Televizyon ve bilgisayar başında uzun süre geçirmenin çocuk ve gençlerde olumsuz sonuçları üzerinden duran Dr. Büyüközer, "Hareketsizlik ve buna bağlı sağlık, kilo sorunları, göz rahatsızlıkları, duruş problemleri ve radyasyona maruz kalma sonucu gelişen pek çok sağlık sorunlarına yol açabiliyor. Korku, kaygı, sinirlilik, aşırı duygusallaşma olabiliyor. Sözel becerilerde kısıtlılık, dikkat dağınıklığı, okul başarısızlığı, yeni şeyler meydana getirme azalması, okumaya ilgisizlik yaşanıyor. Şiddet eğilimi, küfür, cinsellikle erken tanışma, sapkın eğilimler, tüketim ve marka tutkusu, bağımlılıklar oluşabiliyor. Sosyal ilişkilerde zorluk, isteksizlik ve içe kapanıklılık olabiliyor" ifadelerini kulandı.
"Tamamen yasaklamak tepkilere sebep olabilir"
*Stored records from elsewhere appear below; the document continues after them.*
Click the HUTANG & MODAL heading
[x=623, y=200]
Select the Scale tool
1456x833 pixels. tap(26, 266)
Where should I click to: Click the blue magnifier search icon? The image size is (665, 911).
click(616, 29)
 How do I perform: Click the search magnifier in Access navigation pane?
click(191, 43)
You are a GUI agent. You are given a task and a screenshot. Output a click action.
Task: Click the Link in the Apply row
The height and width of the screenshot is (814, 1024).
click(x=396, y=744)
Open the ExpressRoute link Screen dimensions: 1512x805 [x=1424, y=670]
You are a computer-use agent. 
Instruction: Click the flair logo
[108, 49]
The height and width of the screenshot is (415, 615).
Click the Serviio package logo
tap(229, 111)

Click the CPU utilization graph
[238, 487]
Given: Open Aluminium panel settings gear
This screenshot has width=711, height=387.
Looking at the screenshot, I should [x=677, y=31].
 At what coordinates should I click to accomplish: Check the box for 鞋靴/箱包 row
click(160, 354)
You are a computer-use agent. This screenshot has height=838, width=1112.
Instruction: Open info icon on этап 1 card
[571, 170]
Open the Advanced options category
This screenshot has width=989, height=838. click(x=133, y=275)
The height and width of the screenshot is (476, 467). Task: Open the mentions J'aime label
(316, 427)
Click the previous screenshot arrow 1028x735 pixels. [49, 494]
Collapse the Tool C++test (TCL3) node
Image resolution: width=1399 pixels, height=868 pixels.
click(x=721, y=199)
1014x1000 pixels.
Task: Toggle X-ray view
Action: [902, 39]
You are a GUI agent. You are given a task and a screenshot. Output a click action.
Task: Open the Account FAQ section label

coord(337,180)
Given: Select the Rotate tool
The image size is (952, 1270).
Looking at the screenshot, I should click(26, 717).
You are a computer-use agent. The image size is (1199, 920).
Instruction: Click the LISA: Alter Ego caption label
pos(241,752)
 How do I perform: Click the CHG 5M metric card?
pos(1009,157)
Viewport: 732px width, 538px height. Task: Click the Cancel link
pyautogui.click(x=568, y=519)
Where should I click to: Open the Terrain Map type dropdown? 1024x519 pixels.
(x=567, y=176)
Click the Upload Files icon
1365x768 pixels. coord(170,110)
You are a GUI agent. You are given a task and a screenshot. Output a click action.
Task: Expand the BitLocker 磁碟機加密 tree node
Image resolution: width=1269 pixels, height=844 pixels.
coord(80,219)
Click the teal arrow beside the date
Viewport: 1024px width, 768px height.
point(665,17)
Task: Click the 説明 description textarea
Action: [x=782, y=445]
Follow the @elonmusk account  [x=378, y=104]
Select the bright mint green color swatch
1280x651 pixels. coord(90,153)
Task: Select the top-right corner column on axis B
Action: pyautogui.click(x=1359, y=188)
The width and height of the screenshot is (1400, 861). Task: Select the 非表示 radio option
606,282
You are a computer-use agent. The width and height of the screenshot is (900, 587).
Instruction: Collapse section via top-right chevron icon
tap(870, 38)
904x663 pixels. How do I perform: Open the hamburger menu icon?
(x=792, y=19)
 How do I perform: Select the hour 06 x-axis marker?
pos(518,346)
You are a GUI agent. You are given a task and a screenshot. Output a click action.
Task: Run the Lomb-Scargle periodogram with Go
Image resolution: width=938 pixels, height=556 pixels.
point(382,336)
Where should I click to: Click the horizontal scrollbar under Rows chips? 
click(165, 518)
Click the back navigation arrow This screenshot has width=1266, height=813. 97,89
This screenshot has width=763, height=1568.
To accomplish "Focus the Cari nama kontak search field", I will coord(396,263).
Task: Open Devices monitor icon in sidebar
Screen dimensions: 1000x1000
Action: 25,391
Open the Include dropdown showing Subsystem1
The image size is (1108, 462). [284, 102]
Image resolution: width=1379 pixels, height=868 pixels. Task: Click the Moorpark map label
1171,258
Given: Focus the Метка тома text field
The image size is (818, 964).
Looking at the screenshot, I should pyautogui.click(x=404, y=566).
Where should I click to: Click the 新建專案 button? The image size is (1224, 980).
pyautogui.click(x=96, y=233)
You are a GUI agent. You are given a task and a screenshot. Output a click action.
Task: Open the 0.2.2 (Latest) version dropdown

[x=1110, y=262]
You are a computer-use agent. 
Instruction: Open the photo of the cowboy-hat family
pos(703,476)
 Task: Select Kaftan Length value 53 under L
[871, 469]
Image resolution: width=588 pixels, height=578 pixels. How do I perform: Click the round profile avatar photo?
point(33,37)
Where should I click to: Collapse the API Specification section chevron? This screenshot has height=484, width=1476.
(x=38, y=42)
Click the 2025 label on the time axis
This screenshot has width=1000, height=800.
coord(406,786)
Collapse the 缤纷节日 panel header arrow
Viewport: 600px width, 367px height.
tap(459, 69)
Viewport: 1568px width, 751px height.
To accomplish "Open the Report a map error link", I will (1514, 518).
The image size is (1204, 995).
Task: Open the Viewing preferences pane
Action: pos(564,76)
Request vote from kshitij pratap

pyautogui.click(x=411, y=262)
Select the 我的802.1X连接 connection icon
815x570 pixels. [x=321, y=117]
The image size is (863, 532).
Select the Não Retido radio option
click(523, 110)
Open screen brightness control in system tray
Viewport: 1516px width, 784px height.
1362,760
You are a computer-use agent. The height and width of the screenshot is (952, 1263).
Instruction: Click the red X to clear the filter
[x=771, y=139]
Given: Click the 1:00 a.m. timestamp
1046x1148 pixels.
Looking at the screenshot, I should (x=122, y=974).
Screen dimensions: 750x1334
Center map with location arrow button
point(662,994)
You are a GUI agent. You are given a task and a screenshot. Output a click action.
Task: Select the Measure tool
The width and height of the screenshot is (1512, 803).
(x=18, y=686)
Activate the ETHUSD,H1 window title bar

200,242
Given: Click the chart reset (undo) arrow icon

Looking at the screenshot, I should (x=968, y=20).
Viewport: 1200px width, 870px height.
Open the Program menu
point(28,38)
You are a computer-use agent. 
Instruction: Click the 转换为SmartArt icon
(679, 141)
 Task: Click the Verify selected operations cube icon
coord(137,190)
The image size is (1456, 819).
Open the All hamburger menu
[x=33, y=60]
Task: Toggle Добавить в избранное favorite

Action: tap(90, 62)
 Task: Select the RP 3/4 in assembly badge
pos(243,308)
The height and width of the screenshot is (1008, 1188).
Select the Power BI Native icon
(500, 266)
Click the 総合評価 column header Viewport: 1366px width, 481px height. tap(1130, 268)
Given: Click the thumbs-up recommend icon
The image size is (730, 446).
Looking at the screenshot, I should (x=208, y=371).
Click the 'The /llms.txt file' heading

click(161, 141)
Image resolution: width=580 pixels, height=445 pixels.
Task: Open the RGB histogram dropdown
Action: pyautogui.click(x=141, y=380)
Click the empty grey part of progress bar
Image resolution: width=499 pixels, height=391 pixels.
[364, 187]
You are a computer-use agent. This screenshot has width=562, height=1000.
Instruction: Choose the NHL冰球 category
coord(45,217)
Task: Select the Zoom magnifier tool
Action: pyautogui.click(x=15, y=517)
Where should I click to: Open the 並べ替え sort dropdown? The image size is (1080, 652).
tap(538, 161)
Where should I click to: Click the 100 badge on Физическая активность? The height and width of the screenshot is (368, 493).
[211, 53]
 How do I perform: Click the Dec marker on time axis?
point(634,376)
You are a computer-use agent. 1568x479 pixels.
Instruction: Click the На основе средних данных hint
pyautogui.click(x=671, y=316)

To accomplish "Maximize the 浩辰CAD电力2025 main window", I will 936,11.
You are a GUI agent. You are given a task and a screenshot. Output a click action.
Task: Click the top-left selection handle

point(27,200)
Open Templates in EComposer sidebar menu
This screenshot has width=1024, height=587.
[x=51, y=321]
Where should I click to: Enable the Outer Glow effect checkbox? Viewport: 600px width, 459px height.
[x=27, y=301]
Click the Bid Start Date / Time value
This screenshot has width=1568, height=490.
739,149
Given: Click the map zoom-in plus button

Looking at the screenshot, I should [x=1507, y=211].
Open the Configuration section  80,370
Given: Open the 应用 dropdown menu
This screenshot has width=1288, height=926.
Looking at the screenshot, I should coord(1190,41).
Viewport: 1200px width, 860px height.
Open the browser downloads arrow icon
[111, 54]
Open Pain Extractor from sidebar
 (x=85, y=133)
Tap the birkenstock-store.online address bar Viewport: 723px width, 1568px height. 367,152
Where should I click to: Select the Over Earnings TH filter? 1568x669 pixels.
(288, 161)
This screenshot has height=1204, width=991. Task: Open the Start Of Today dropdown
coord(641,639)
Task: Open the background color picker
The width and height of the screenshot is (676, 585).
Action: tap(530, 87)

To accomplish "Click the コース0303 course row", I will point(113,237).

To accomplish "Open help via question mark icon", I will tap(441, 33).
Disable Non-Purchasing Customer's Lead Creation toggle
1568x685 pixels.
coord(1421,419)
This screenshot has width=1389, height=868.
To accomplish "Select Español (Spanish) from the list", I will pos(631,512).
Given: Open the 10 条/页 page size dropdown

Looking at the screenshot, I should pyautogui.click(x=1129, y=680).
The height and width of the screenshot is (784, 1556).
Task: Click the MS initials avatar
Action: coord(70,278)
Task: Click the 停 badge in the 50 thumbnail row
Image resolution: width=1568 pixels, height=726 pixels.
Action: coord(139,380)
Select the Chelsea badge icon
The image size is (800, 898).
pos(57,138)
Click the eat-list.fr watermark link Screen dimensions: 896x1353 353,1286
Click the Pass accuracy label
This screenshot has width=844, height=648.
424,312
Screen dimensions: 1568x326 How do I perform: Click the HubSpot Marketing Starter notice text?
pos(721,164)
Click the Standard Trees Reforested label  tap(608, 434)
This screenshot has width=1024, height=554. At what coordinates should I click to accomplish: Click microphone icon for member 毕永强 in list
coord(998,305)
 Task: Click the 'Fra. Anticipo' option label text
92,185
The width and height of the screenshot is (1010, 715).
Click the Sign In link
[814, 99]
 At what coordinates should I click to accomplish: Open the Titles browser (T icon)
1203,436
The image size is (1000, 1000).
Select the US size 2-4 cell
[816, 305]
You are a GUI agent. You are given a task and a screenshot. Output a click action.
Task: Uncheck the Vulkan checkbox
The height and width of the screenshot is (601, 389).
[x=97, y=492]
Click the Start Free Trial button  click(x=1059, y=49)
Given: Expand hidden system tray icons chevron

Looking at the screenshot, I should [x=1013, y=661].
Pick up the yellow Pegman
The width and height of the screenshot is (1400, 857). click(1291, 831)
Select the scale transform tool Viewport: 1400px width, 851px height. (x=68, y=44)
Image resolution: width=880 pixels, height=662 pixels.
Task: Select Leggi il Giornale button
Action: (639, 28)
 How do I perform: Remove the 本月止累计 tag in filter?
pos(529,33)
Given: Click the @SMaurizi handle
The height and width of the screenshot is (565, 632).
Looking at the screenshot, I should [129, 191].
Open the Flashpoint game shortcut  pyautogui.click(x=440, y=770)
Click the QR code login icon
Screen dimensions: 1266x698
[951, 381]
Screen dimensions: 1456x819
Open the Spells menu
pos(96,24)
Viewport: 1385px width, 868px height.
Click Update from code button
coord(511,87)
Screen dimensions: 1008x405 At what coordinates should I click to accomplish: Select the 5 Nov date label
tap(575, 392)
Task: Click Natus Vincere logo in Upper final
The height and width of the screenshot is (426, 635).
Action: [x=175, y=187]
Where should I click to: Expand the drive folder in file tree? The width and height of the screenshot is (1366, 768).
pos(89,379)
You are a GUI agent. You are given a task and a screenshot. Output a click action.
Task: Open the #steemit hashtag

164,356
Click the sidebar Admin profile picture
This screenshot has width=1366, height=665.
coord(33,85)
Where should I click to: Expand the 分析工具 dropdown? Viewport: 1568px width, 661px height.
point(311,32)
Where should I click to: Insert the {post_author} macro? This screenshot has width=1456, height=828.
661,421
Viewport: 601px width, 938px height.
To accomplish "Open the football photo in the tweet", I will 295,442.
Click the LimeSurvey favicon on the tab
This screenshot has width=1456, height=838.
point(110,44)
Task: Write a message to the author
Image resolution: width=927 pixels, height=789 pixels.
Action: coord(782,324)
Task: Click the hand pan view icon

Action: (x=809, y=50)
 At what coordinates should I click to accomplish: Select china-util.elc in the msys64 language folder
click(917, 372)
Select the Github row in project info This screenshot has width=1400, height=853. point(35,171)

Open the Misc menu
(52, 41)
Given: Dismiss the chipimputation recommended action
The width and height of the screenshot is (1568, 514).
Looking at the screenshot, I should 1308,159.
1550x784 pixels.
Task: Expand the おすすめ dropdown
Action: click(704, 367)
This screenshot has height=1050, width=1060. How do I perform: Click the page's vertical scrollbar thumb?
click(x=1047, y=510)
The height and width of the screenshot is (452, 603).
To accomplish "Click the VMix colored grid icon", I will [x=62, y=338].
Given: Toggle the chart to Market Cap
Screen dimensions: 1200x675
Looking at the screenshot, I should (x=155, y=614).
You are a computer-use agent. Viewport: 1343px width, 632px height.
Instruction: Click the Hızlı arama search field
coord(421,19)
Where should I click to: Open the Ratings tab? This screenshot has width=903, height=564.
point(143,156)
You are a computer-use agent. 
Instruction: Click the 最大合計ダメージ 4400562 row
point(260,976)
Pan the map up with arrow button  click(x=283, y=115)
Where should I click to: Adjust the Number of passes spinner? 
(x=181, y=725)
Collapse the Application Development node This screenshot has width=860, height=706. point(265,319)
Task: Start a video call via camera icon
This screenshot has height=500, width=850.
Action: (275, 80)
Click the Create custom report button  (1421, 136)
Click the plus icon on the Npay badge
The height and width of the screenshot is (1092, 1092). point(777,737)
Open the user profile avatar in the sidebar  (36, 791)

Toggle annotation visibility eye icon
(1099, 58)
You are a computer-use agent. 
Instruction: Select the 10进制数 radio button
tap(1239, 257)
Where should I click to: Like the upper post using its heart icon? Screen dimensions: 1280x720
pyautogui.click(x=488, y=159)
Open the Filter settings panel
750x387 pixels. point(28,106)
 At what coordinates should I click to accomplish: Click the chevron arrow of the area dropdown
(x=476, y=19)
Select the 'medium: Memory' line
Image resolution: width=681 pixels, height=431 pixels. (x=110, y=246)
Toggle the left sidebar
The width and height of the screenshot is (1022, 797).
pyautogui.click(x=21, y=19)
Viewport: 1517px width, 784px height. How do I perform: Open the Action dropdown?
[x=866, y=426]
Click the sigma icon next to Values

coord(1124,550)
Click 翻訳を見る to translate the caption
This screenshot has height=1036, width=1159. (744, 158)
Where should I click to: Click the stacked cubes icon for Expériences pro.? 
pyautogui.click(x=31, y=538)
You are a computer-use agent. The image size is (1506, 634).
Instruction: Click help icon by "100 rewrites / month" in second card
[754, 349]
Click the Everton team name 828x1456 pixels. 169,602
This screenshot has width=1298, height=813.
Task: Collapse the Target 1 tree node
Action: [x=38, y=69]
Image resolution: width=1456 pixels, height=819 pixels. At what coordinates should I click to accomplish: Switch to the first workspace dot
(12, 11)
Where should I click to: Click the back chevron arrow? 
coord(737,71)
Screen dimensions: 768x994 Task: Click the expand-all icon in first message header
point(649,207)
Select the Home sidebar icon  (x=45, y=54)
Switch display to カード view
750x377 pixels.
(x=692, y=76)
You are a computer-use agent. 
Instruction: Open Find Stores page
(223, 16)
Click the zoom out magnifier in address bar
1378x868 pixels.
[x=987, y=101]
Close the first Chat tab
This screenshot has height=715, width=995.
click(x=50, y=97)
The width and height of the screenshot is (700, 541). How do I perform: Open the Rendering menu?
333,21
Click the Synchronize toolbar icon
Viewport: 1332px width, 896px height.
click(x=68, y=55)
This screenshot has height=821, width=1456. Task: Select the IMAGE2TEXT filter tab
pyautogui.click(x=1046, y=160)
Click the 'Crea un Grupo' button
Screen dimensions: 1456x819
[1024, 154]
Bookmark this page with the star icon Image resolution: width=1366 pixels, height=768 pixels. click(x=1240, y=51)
Bunları tamamen yasaklamanın tepkilere sebep olabileceğini savunan Dr. Büyüközer, "Çocukların televizyon ve bilgisayar karşısında geçirdikleri süreye ve oyunların içeriğine karşı son derece dikkatli olarak bu eylemi faydalı hale getirmelisiniz. Büyük çoğunluğu ile yabancı kültür kaynaklarından gelen bizim kültürümüze yabancı, hatta özellikle bizim kültürümüzü bozma maksatlı, hazırlanmış casus programlara karşı uyanık olmamız gerekir. Çocuklarımız çizgi filmlerle, dizilerle, oyun programları ile karşı karşıya kalmaktadırlar. Dikkatli bir seçim ortaya konmazsa istemediğimiz sonuçlarla karşılaşmak zorunda kalabiliriz" dedi.
"Çocuklar korunmasız bir dünyada yaşıyorlar"
Çocukların korunmasız bir dünyada yaşadığını söyleyen Dr. Büyüközer, açıklamasını şöyle tamamladı: "Çizgi filmlerin büyük çoğunluğunda saldırma, yok etme, vurma, savaş, büyü, sihir bulunuyor. Dizilerde, mafya, cinsellik, şiddet, doğaüstü güçler, ruhlar ön plana çıkıyor. Oyunlarda ise savaş, terör, kapkaç, kaçırılma, hırsızlık, cinayet teşvik ediliyor ve çocuklarımız erken yaşta erişkin dönemlerde dahi tanık olmasını istemeyeceğiniz her şeyle, tanışıyorlar. Çocuklarımız bizden çok daha fazla imkânlara sahipler, ancak daha korunmasız bir dünyada yaşıyorlar. Bu nedenle anne babalara çok daha fazla görevler düşüyor. Küçük yaşlardan itibaren televizyon ve bilgisayarda oyun, çizgi film, reklam, klip izlemenin ne gibi sakıncaları vardır? Sorusunu çocuklarımıza ikna edici bir diyalogla anlatmalıyız".